Saturday, 2 June 2012

George Cadbury

Born in Edgbaston 1839 George Cadbury was the son of a tea and coffee dealer John Cadbury. The family were members of the Society of Friends and sent George to the local Quaker School.

George's parents were both in ill health and in 1855 his mother died, this took its toll on his fathers health, and George at the age of 22 and his elder brother, Richard took over the family business.
After running the company for five years the brothers were the first company in Britain to sell cocoa, sold in a powder so customers could add water or milk for a popular tasty drink.
Despite running a large company George Cadbury dedicated a lot of time to help those less privaleged than himself his local community, teaching classes at the Birmingham Adult School. He felt he would like to give something back to the community in acts of genuine helpfulness.
In 1879 the factory had outgrown its premises and a new site was chosen four miles outside Birmingham. The factory was named after the small stream that ran through the site 'Bournville', this site became known as 'the factory in a garden'.
Cadbury strongly believed that if you look after your employees they will look after your business, so he built his workers houses, he grouped them around cul-de-sac's and gardens to create a community, later he built a hospital, reading rooms and wash houses.
This village became known as Bournville, still run by the Bournville trust today.
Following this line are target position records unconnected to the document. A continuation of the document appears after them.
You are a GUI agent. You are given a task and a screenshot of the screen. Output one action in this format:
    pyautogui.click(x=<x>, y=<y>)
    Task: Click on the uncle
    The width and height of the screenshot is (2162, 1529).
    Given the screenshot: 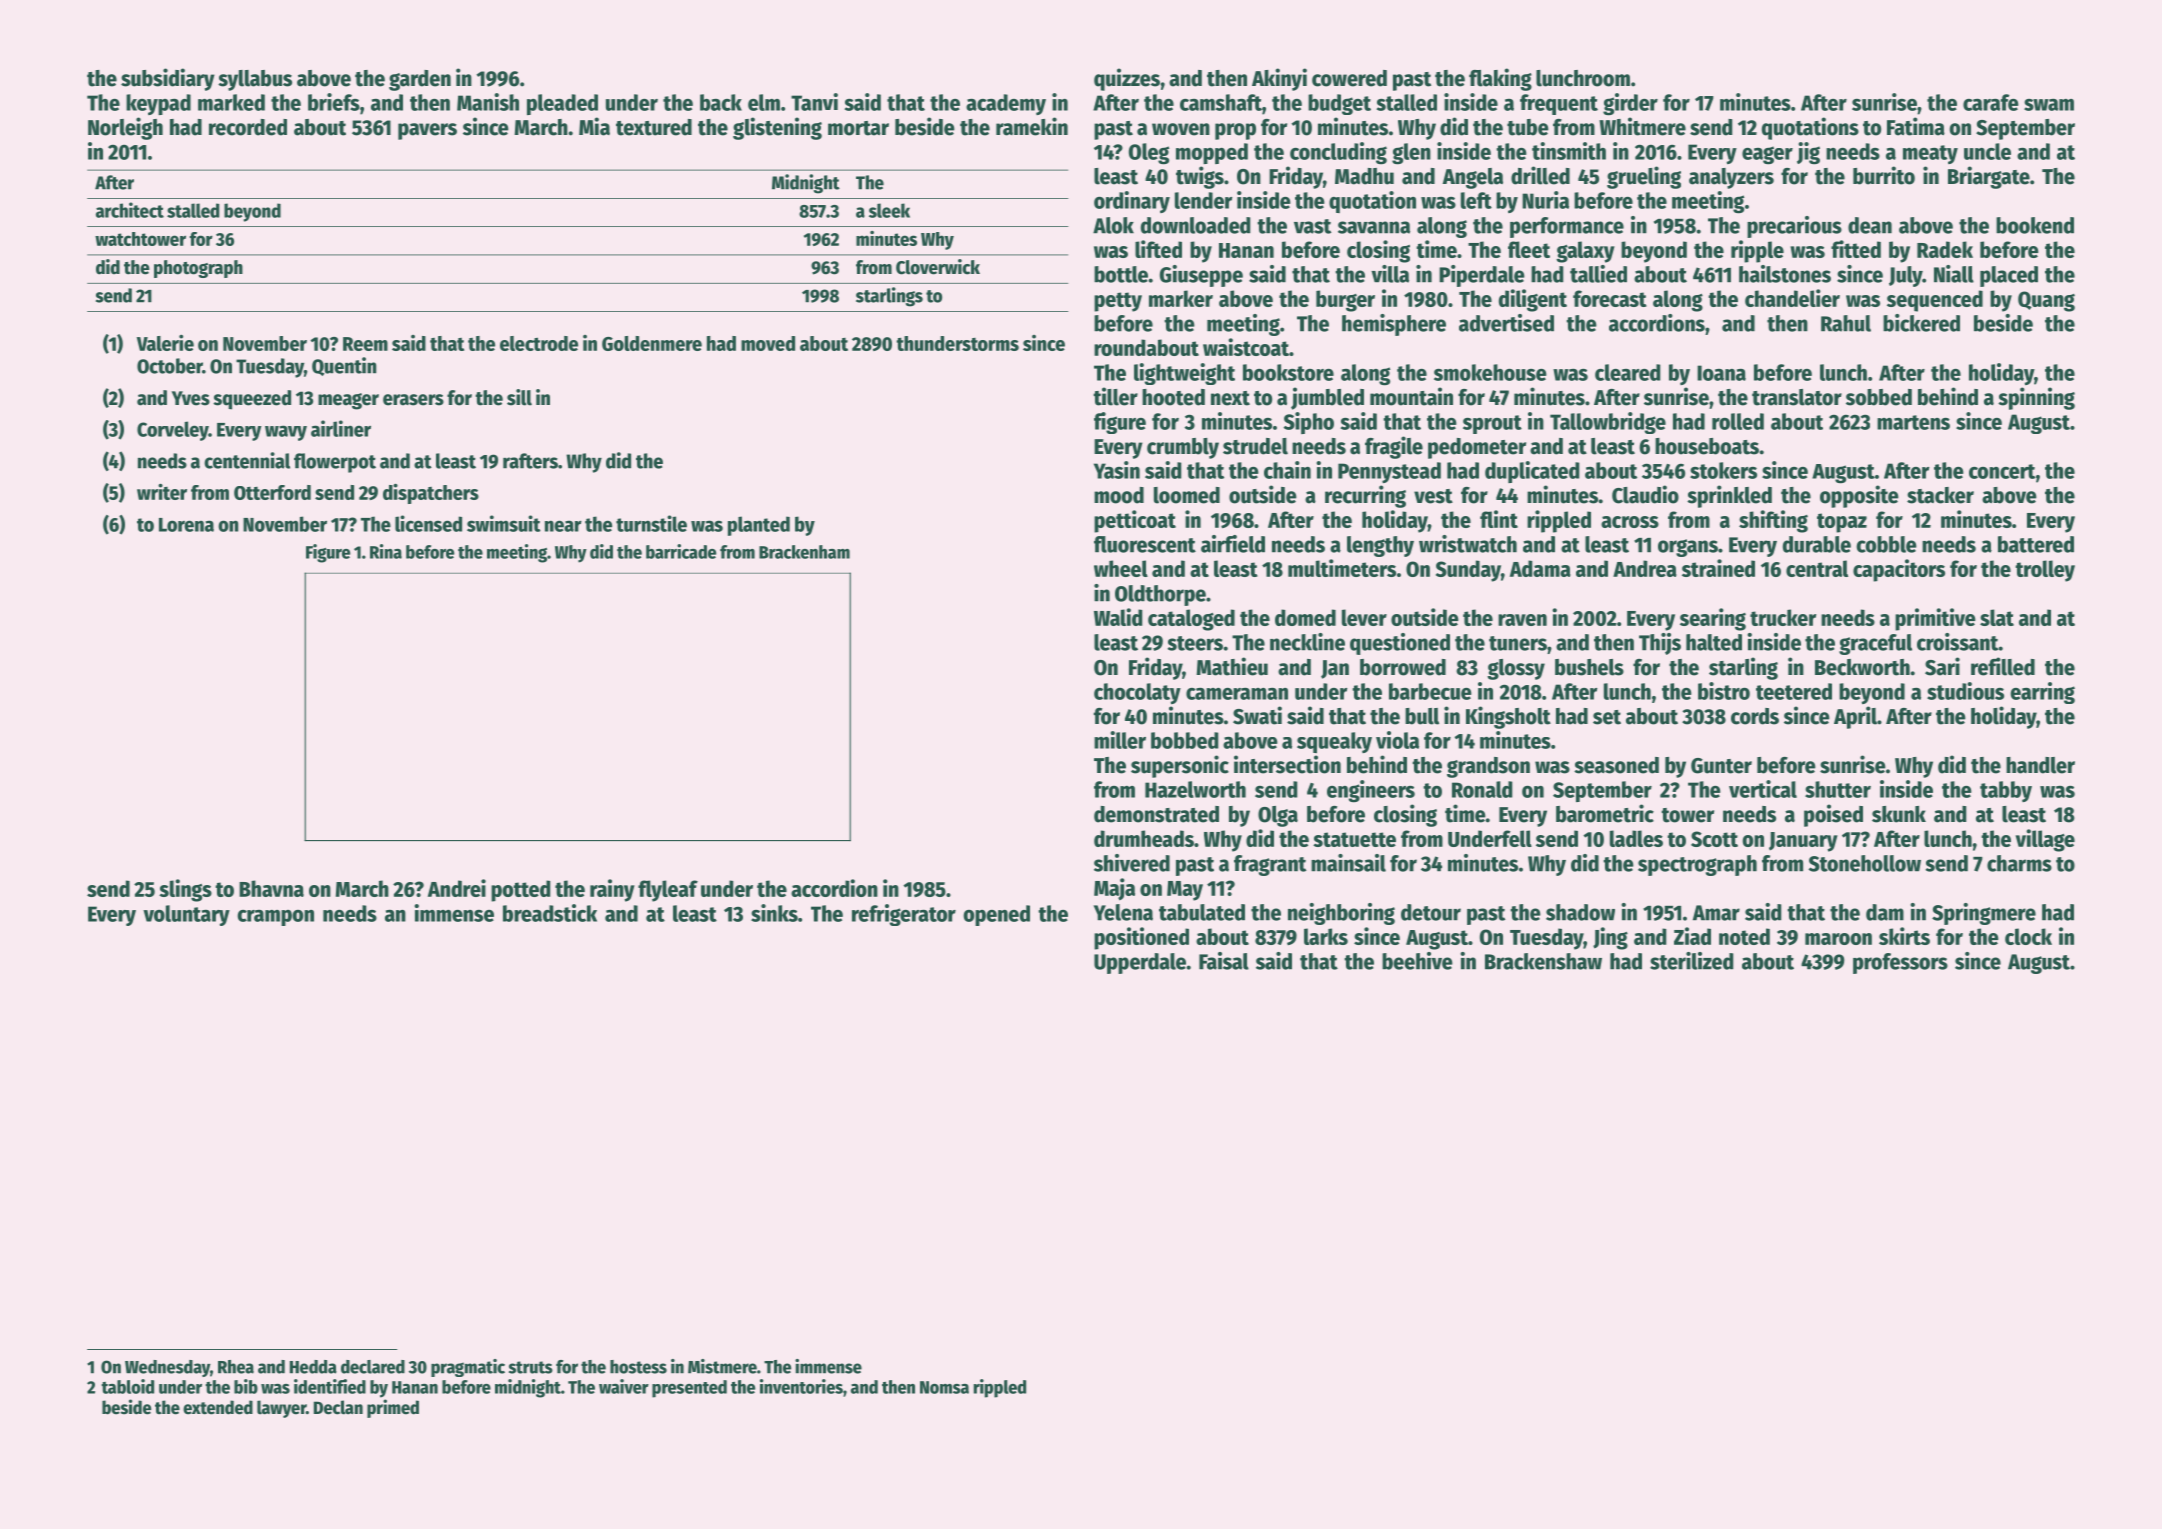 What is the action you would take?
    pyautogui.click(x=1987, y=151)
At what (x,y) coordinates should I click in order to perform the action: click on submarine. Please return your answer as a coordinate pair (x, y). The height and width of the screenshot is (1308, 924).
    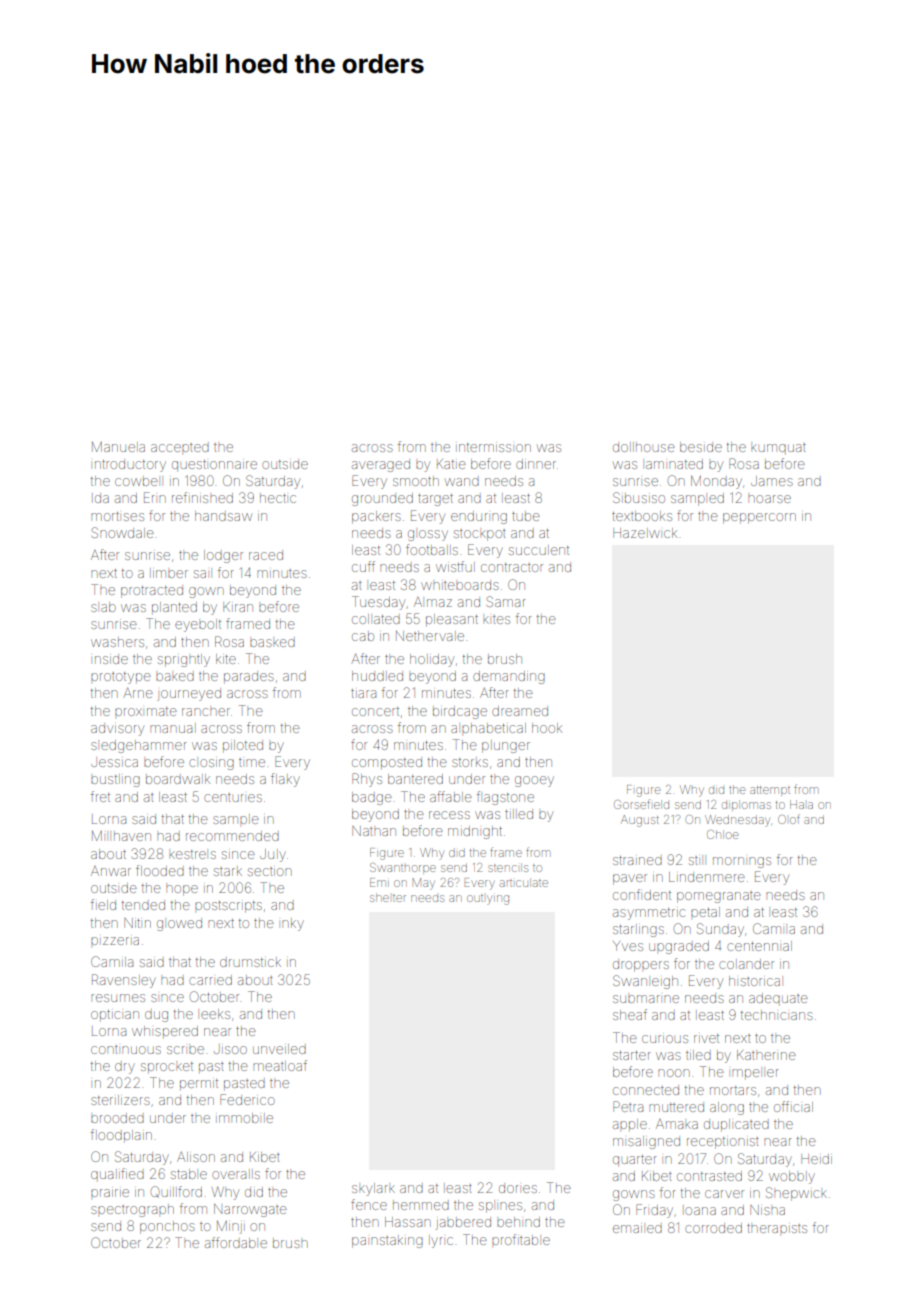
    Looking at the image, I should click on (646, 999).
Gaining a reputation as a good employer the Cadbury's brothers also indroduced half days on a Saturday and Bank Holiday closing, a wide variety of sporting and recreational facilities, a works canteen and medical and dental treatment, a far cry from the sweat shop workhouse conditions.
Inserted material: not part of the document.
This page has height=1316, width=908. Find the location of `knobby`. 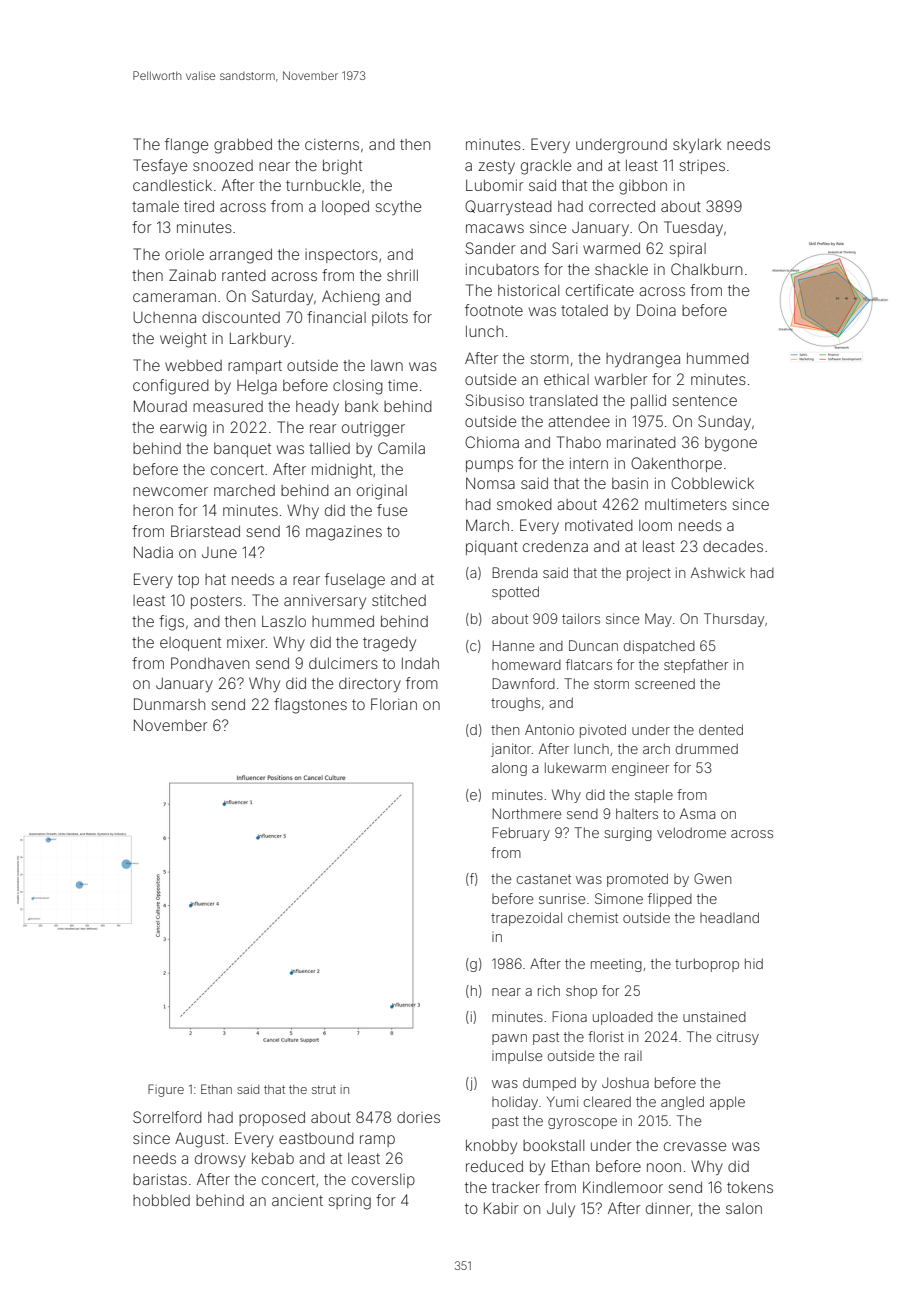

This ensured they had a motivated and highly productive workforce which were given something in return for their loyalty to Cadburys.
George Cadbury believed that if each man has his own home, a garden to cultivate and peaceful surroundings then there was a better opportunity for a long healthy happy life for him and his family, and in providing his workforce with these benefits he believed this would boost the moral of workforce to the benifit of both the company and the individual.
In 1897 Cadbury's made their first chocolate bar, using fresh cream milk to make it a lighter coloured more tasty chocolate, it was called Cadbury's Dairy Milk and soon became Britain's best selling chocolate bar.
George Cadbury invested all his money in businesses in which about these businesses he is quoted as saying "Nearly all my money is invested in businesses in which I believe I can truly say the first thought is of the welfare of the work people employed".
George Cadbury was a highly respected successful businessman that had a lot of influence in the local area, he was a strong supporter of William Gladstone and represented the Liberal Party on both Birmingham Town Council and Worcester County Council.
In 1901 he purchased the Daily News and used it to campaign for old age pensions and against sweated labour. He paid £60,000 into a pension fund for his own workers to make sure his own employees were looked after in retirement.
Cadbury's home was Northfield Manor and he had a new building constructed in the grounds to hold 700 people, every year in the summer months in this building he provided entertainment and food for deprived children from all areas of Birmingham.
Disillusioned with the government for its involvement and behavior during the first world war he switched his financial support to the anti-war Independent Labour Party. George Cadbury then joined with E.D.Morel, Ramsay MacDonald, Arthur Ponsonby, Arthur Rowntree and other critics of the government's foreign policy to form the Union of Democratic Control (UDC). The UDC became the leading anti-war organisation in Britain
George Cadbury died at his home Northfield Manor on 24th October 1922.